To understand what’s in store for their new drone, just look to the original purpose of the modern-day SWAT team.  Originally intended for the vanishingly rare hostage situation, SWAT teams are now routinely deployed around 80,000 times per year, mainly for serving no-knock drug warrants.  The modern SWAT team consists of a throng of trigger-happy thugs engaging in military cosplay, only using real weapons, and getting innocent people and pets killed at an alarming rate.  The logic propelling these armored idiots mainly rests on the supposition that whatever drugs that are in the house will be flushed or otherwise destroyed, therefore the cops must batter down the door, immediately gun down the family pets, and anything else that happens to move. 

The recklessness of these fools has been put on grand display in such cases as Baby Boubou, a 2-year old horrifically and permanently injured when a “flashbang” grenade was tossed into his crib.  There’s another boggling story of a SWAT team called in to handle a dispute between neighbors over dog poop, only to end up killing the dog.  It’s almost as if the greater amount of weaponry is in inverse proportion to the courage of the cop.

What does anyone believe will happen once most police departments get their hand on this surveillance tech, equipped with a live video feed?  They will be everywhere, and there will be as little restraining their use as there is in restraining the use of SWAT or anything else that police often do.  Once departments get them they’ll never let go, and the technology will only get more advanced over time.  Advanced facial recognition has already been developed for drone use, and it is a certainty that the police will do everything in their power to equip their new toy with such technology.  A police drone with facial recognition will be able to instantly identify everyone in public, and relay that information to law enforcement.  Everyone will thereby be put into a perpetual lineup without their knowledge, a situation that citizens of a free country

Making the police officers’ jobs easier and safer is the ostensible goal as well, but following that logic, why not just put a camera with live feed in every home in Broken Arrow?  Why not just implant every citizen with a trackable microchip? 

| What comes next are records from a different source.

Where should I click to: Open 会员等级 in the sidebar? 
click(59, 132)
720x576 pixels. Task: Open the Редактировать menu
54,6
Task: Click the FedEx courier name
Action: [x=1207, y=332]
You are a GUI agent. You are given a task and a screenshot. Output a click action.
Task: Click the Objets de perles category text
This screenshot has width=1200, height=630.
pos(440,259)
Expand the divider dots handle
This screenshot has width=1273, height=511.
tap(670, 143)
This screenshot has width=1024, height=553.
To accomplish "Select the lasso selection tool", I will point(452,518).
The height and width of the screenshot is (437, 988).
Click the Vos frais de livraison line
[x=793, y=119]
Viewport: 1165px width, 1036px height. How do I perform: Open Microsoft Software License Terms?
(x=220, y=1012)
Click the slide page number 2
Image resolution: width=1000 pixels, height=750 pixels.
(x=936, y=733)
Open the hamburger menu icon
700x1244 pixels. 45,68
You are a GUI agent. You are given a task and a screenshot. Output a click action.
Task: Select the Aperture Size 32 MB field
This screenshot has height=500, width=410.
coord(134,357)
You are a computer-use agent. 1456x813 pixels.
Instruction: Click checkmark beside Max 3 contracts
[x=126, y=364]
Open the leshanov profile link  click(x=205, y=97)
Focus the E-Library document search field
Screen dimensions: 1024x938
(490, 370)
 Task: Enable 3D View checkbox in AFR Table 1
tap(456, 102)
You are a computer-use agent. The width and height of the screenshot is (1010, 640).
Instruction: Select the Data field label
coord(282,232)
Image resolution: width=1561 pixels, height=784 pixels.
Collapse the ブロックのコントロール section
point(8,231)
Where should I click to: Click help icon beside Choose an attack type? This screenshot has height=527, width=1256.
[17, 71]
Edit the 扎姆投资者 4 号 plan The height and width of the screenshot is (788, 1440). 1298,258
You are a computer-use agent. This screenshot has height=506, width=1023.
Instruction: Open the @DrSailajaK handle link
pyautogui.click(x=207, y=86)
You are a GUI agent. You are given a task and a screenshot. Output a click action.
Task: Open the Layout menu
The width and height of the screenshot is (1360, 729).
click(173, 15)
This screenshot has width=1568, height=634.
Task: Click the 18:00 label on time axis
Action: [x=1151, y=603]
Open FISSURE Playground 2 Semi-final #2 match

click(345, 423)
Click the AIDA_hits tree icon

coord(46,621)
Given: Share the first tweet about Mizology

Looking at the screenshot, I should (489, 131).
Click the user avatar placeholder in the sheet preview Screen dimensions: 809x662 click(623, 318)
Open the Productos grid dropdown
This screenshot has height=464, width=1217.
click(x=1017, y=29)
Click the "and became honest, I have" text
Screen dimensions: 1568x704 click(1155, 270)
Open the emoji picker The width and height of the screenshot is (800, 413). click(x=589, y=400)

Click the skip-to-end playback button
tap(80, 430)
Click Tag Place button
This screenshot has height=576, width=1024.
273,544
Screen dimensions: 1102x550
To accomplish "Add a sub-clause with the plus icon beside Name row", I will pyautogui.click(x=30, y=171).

The answer strikes at a fundamental distinction between a free society and a totalitarian surveillance state.  Privacy from your own government is a mark of a free society, whereas a network of 170 million surveillance cameras is the mark of the government as jailer, citizens as inmates, as it is in China today

A free people should not allow their government a greater ability to track and monitor them.  States throughout history have shown in disturbing regularity a desire to enslave and exterminate their citizens.  People are still the same, and governments are still the same.  Only now, the governments of the world have access to technology that will make the subjugation of their citizens far easier. That’s the argument against surveillance drones and the one that justifies vigorous resistance to the rising Surveillance State itself.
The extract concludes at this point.